With the commencement of the Korean War, the Mission San Gabriel was taken out of mothballs and placed in service with MSTS on 18 July 1950 as USNS Mission San Gabriel (T‑AO‑124). She helped support U.S. forces in Korea until 31 March 1954, when she was taken out of service and mothballed at the San Diego group of the Pacific Reserve Fleet.

Once again, the faithful tanker's service was needed and on 8 October 1956, she was taken out of mothballs and placed in service for duty with MSTS. Her service with MSTS was short this time, and on 20 December 1957, she was taken out of service and transferred to the Maritime Administration (MARAD) Reserve Fleet at Suisun Bay for berthing. She was stricken from the Naval Vessel Register on the same date.
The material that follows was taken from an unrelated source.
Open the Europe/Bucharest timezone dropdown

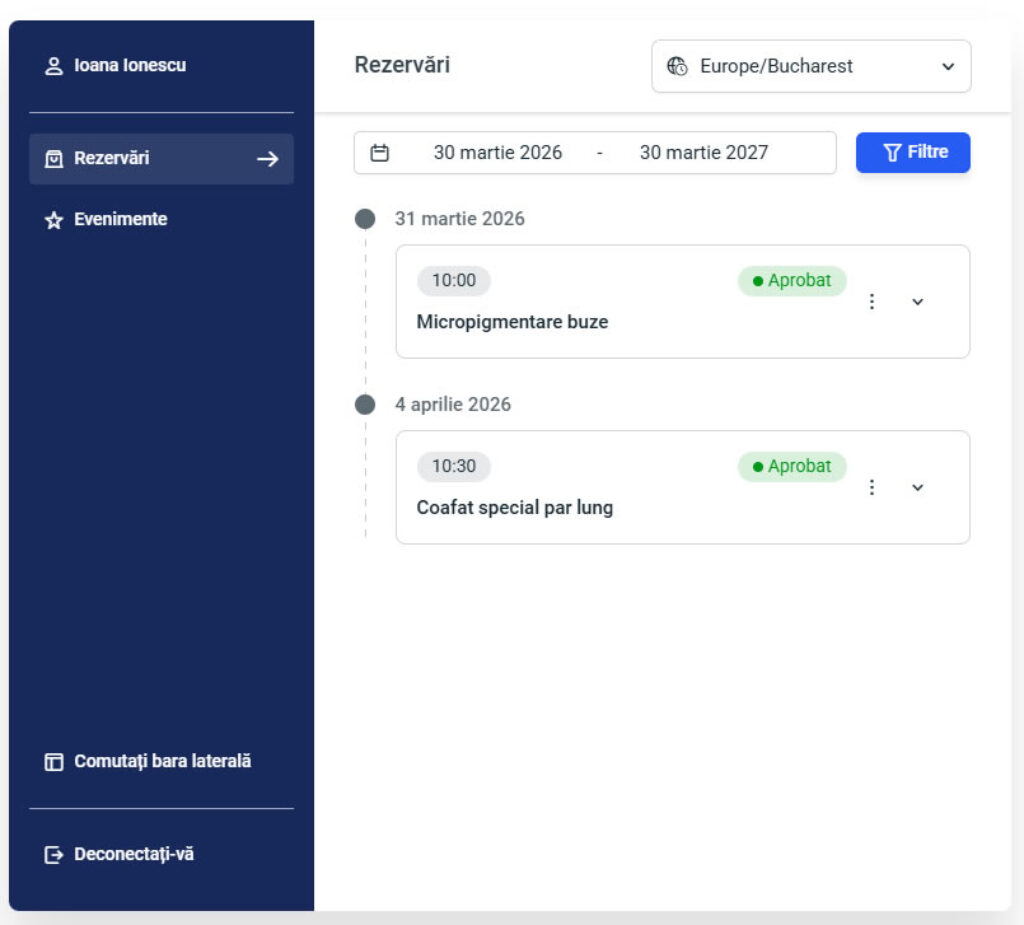click(x=811, y=67)
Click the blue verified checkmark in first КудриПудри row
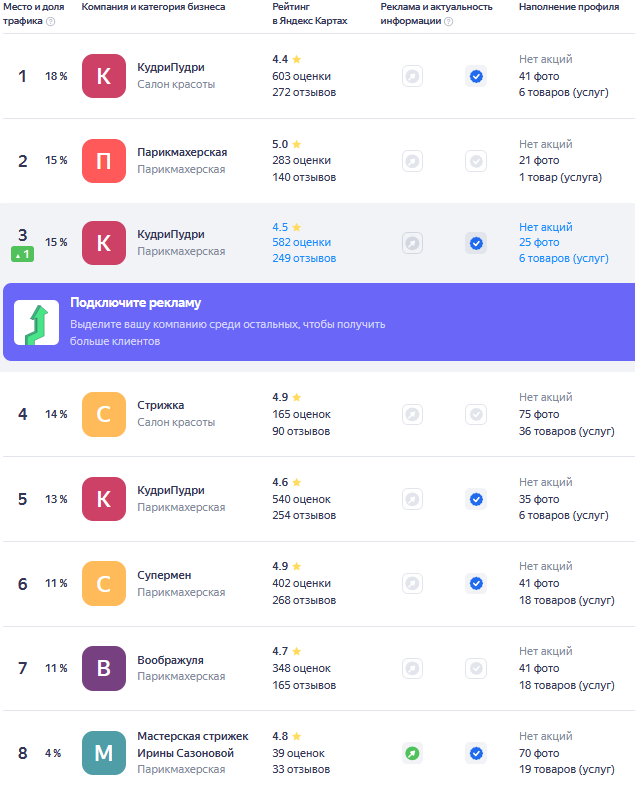 [476, 76]
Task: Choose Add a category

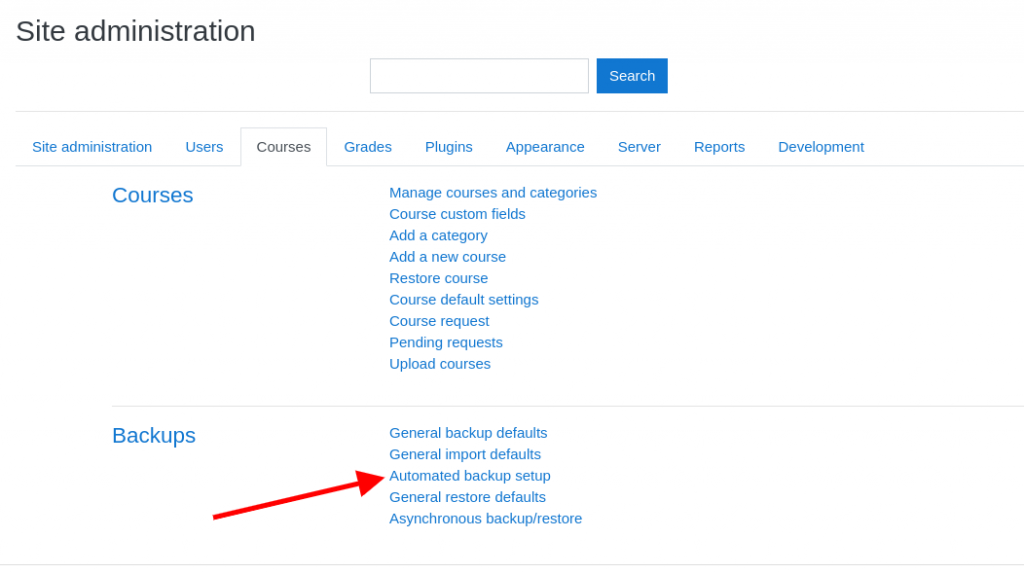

In early 1966 Mission San Gabriel's call to duty came again. Sold to the Hudson Waterways Corporation on 24 June 1966 she was converted into a container ship by Savannah Machine and Foundry and renamed SS Seatrain Delaware, IMO 6621208, on 21 November 1966. In early 1967, she departed the yards and began her new career carrying containerized cargo for Seatrain Lines between the east and west coasts of the United States and to Puerto Rico. On 30 June 1972 the ship was chartered to Tyler Tanker Corp, and in 1973 she was returned to the Reserve Fleet (James River). She was renamed Delaware on 8 August 1978, and on 16 October 1983 the ship was sold for scrapping in Spain.